Il decreto legge 32/2019 approvato in prima lettura dal Senato il 6 giugno 2019, e attualmente all’esame della Camera, contiene una serie di misure urgenti e, tra le altre, alcune modifiche al Codice degli appalti. Questo Flash esamina le principali novità contenute nel decreto, che, assieme al disegno di legge delega di riforma complessiva (il cui esame non è ancora stato avviato) punta a promuovere un percorso di revisione del nuovo Codice degli appalti e dei contratti di concessione introdotto nel 2016 e già parzialmente rivisto con il cosiddetto decreto correttivo del 2017. Entrambi i provvedimenti hanno il principale obiettivo di rilanciare gli investimenti pubblici e superare una serie di criticità normative emerse sin dalla prima introduzione della nuova normativa.
Con il Codice del 2016, il legislatore intese riordinare, con un unico atto e una visione sistematica, l’intero settore degli appalti pubblici e concessioni, trasponendo nell’ordinamento interno tre direttive europee del 2014. La legge delega da cui è scaturito il Codice degli appalti, nel definire i principi di delega al Governo, ha cercato di coniugare semplificazione ed efficienza economica con la salvaguardia di rilevanti valori sociali (ad esempio, con regole speciali per i settori labour-intensive) e ambientali (tutela del patrimonio artistico-ambientale). Il nuovo Codice fu quindi disegnato seguendo le best pratices internazionali e in aderenza ai principi della più recente letteratura economica sul procurement, sia pure con numerose incertezze, incoerenze e ripensamenti.

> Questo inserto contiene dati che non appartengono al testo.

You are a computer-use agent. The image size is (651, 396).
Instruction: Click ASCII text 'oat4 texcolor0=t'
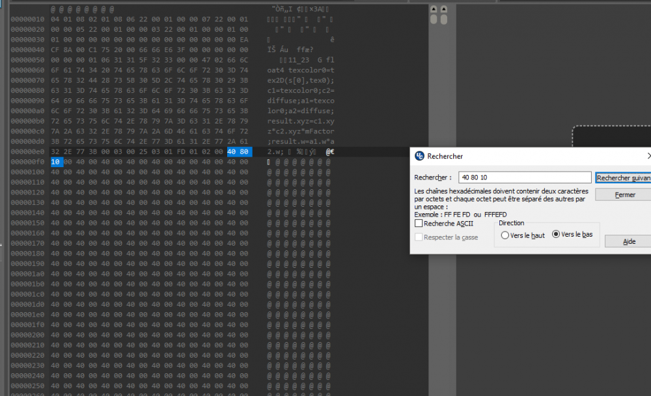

La trasposizione di tali best pratices nel frammentato contesto istituzionale italiano, si è rivelata però, alla prova dei fatti, estremamente difficoltosa, farraginosa e lenta. Critiche e richieste pressanti di modifiche, anche radicali, furono pertanto avanzate da più parti, e in particolare dagli operatori del settore, già nelle prime settimane dopo l’entrata in vigore del nuovo Codice.
Nel testo del decreto licenziato dal Senato, compaiono sia modifiche permanenti al Codice, sia sospensioni a carattere temporaneo (fino al 31 dicembre 2020) relative a specifiche norme; queste ultime, disposte nelle more della riforma complessiva del Codice e comunque nel rispetto dei principi e delle norme comunitarie.
La breve analisi condotta nell’ambito di questo Flash sembra confermare che l’attuale processo di revisione del Codice del 2016-17 non presenta una chiara direzione strategica, mirante a collocare i due provvedimenti all’esame del Parlamento (decreto legge e disegno di legge delega) in una logica unitaria e coerente. Il Codice disegna, infatti, un delicato meccanismo complesso, fatto di pesi e di contrappesi, per conseguire finalità e obiettivi divergenti e, talora, in conflitto tra loro (ad esempio, semplificazione e rapidità delle procedure di appalto e adeguato contrasto dei fenomeni corruttivi e criminali): una modifica normativa in una logica emergenziale che rafforzi il conseguimento di una finalità, potrebbe determinare l’indebolimento di un altro obiettivo, alterando il bilanciamento stabilito dal Codice. D’altro canto, le frequenti modifiche del quadro normativo, senza una adeguata trasparenza del punto di arrivo perseguito, accrescono l’incertezza in cui si trovano ad operare le stazioni appaltanti della PA, rischiando di produrre l’effetto opposto di quello desiderato. Anche la sospensione temporanea di alcune norme del Codice, introdotta in prima lettura al Senato, non sembra contribuire al rafforzamento della direzione strategica del provvedimento.
I provvedimenti, inoltre, non sembrano dare adeguato peso a un ulteriore profilo cruciale per la ripresa degli investimenti pubblici. Vi è ormai un sostanziale consenso sul fatto che, oltre ad un quadro normativo di riferimento coerente, chiaro e stabile nel tempo, e alla disponibilità di risorse economiche da parte delle amministrazioni pubbliche, ai fini del rilancio delle opere pubbliche risulta rilevante anche la capacità tecnica delle amministrazioni, capacità tecnica andata invece scemando negli ultimi anni, anche a seguito del blocco del turn over. Gli interventi finora prospettati per gli investimenti pubblici non prevedono tuttavia un programma di rafforzamento, professionalizzazione e specializzazione delle risorse umane interne alle pubbliche amministrazioni che operano nel settore degli appalti, in particolare per le figure tecniche. D’altra parte, le resistenze ampiamente diffuse, verso il processo di riduzione del numero delle stazioni appaltanti, oggi stimante in circa 32.000 unità, e parallelamente di concentrazione e professionalizzazione delle rimanenti, rischiano di protrarre nel tempo l’attuale insoddisfacente situazione di stallo.